MATERIAL FOR THIS TASK:

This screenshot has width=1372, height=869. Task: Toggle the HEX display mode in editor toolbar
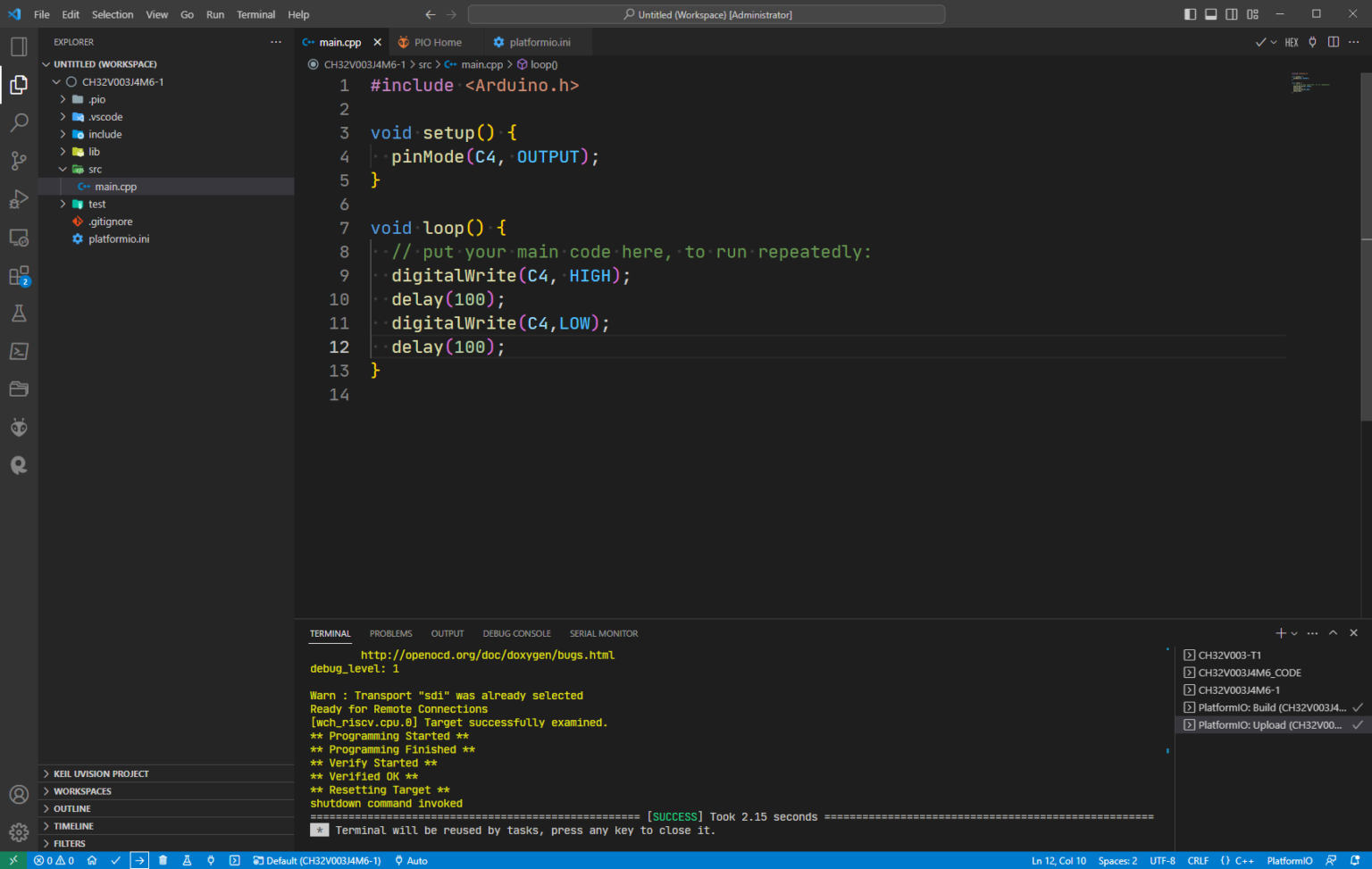(x=1292, y=41)
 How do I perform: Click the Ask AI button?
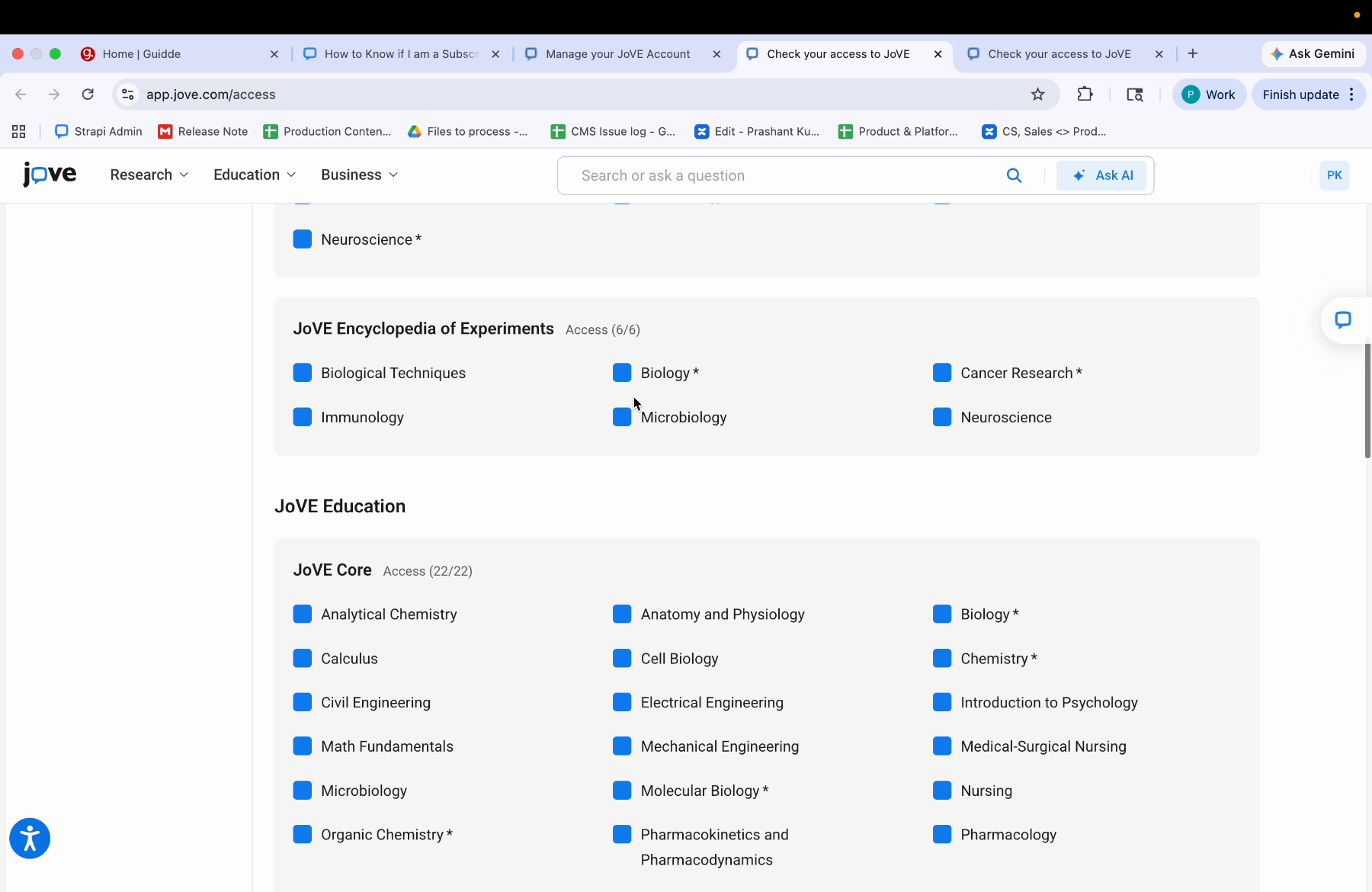(x=1101, y=175)
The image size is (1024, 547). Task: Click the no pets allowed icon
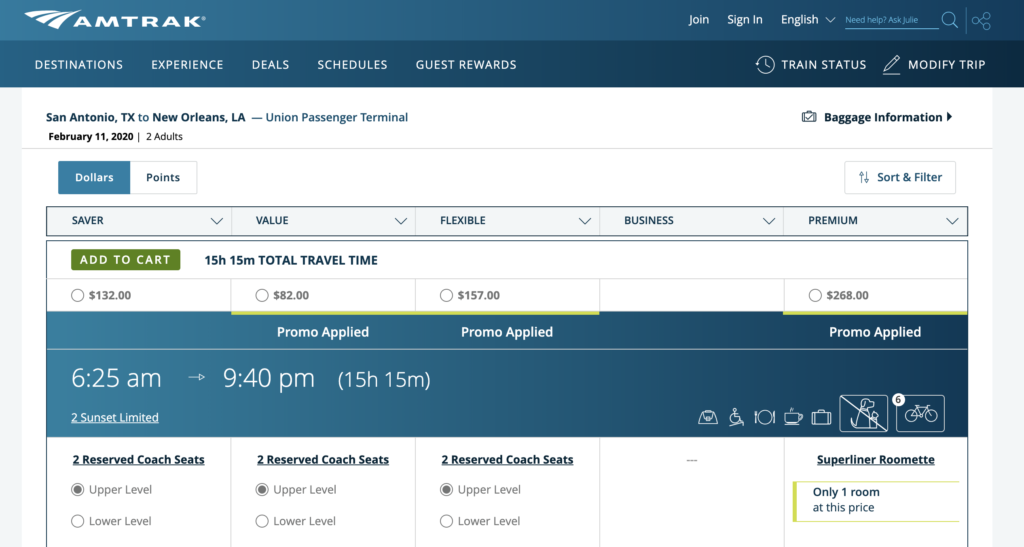click(x=863, y=413)

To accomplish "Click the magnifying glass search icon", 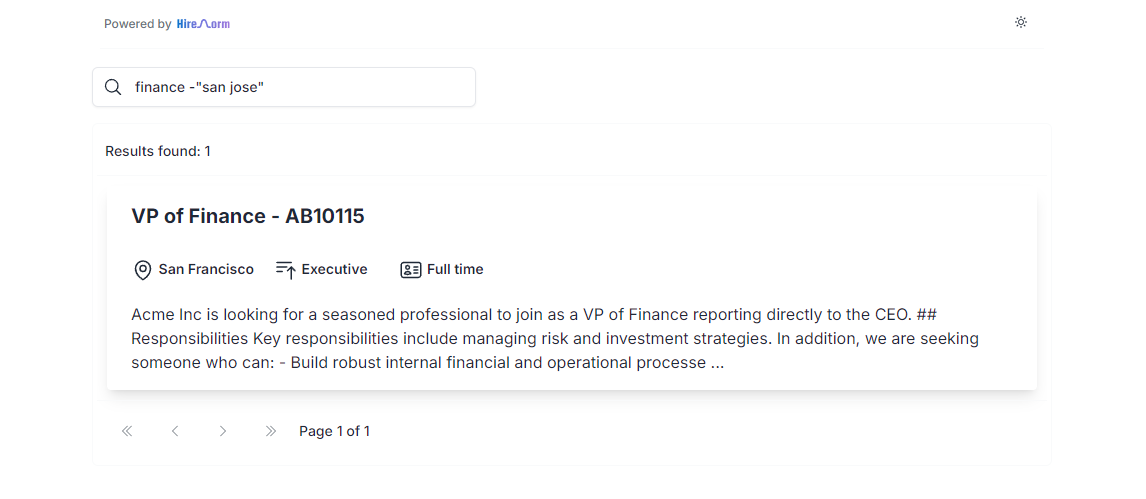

WORK INSTRUCTION: Your reply should consist only of the lines running from the line with "The image size" to the end of the entries, both included, copied exactly and without any pictures.

EXERCISE OUTPUT:
The image size is (1024, 547). Task: Click the no pets allowed icon
click(x=863, y=413)

To accomplish "Click the magnifying glass search icon", 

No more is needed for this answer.